# Video of a Real Hog Problem



## OutdoorsAllYear

boostfan said:


> I wounder what kind of rifle they are using, those things were dropping instantly.


 
They are using a .308. Drops a deer the same way with any kind of dumdum bullet (expanding).


----------



## walleyesteve2

3fingervic said:


> I'd like something fully automatic for that level of infestation. Yo would have to set that hunt up like a military ambush.

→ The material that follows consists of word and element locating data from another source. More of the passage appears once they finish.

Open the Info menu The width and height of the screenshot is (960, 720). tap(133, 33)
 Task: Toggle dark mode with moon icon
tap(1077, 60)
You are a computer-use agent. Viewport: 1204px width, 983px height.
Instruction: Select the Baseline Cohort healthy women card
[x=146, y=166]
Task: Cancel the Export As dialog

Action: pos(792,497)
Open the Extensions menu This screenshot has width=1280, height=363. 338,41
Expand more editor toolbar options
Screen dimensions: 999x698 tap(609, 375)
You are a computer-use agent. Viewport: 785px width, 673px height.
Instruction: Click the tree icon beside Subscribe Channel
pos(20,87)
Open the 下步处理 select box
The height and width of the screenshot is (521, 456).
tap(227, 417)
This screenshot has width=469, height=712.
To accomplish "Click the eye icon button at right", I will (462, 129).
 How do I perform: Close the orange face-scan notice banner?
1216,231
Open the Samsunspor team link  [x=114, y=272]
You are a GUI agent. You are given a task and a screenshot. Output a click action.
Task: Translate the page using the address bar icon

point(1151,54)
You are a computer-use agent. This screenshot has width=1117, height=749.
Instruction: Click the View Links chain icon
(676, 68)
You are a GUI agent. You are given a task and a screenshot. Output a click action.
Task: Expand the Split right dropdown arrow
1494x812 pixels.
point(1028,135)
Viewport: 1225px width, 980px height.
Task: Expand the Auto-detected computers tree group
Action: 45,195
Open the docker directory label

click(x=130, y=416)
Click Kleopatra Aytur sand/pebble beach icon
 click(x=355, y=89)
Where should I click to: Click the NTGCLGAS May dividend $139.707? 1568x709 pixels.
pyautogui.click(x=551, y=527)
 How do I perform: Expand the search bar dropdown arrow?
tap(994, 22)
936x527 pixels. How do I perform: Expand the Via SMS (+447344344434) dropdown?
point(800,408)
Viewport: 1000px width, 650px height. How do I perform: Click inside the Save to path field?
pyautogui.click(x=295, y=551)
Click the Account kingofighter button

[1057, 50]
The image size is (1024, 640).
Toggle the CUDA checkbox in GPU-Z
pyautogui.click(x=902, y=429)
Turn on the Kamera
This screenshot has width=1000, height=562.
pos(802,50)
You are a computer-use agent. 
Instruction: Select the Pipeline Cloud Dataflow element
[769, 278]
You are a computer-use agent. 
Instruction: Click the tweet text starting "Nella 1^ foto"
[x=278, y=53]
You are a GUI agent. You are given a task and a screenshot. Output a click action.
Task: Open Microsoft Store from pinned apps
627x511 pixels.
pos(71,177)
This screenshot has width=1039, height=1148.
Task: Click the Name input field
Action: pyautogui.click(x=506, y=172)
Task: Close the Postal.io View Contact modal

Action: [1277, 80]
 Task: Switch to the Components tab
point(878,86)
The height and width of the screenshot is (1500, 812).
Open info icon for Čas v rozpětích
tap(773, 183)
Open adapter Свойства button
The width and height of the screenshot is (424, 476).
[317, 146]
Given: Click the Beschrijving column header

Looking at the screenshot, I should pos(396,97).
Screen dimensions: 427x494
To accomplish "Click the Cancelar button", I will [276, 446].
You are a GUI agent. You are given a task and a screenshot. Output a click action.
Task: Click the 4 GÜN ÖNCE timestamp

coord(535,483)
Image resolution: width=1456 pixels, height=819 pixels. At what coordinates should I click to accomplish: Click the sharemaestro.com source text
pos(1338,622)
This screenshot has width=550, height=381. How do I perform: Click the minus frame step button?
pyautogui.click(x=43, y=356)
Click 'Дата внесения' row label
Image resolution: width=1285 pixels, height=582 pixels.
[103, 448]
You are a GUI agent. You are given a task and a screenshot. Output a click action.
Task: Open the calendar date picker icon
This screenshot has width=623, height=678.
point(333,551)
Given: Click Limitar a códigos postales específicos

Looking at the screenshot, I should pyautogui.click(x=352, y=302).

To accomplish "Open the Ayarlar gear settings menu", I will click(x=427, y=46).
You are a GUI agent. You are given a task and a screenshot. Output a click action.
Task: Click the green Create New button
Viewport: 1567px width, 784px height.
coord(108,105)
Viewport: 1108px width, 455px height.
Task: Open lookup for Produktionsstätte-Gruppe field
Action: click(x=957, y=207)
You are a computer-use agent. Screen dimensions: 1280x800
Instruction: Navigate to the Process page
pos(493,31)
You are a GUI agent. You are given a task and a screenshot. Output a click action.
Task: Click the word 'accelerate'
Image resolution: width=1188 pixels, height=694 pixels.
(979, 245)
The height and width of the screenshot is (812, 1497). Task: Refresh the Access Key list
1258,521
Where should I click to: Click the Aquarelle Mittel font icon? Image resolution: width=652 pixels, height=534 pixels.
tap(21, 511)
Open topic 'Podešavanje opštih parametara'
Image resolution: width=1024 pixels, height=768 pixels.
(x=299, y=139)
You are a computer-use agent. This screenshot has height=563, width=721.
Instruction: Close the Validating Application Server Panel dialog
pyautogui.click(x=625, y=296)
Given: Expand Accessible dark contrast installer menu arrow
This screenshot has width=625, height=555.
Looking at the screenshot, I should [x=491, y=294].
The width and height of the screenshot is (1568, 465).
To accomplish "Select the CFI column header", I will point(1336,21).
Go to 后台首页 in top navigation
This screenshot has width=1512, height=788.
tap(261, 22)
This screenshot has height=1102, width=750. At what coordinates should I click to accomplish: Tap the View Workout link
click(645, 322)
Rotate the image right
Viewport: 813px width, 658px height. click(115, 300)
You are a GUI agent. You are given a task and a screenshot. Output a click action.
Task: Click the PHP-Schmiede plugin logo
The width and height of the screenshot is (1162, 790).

50 Cal. with tracer's would be Really Cool!!!:evil: 
Look's like a herd of "Short Buffalo"!!!
Coming to a "Town Near You"!!!


----------



## perchpile88

what is the price tag on that level of optics


----------



## Standsniper

OutdoorsAllYear said:


> They are using a .308. Drops a deer the same way with any kind of dumdum bullet (expanding).


 
Great firearm! Using a semi auto is the best option in my opinion. You can get more shots off


----------



## Stickbow Bakes168

Makes me kinda hungry, sure would be fun to shoot as many of 'em as ya could before they all scat!


----------



## jason060788

Stickbow Bakes168 said:


> Makes me kinda hungry, sure would be fun to shoot as many of 'em as ya could before they all scat!


 
Amen to that!!!!!


----------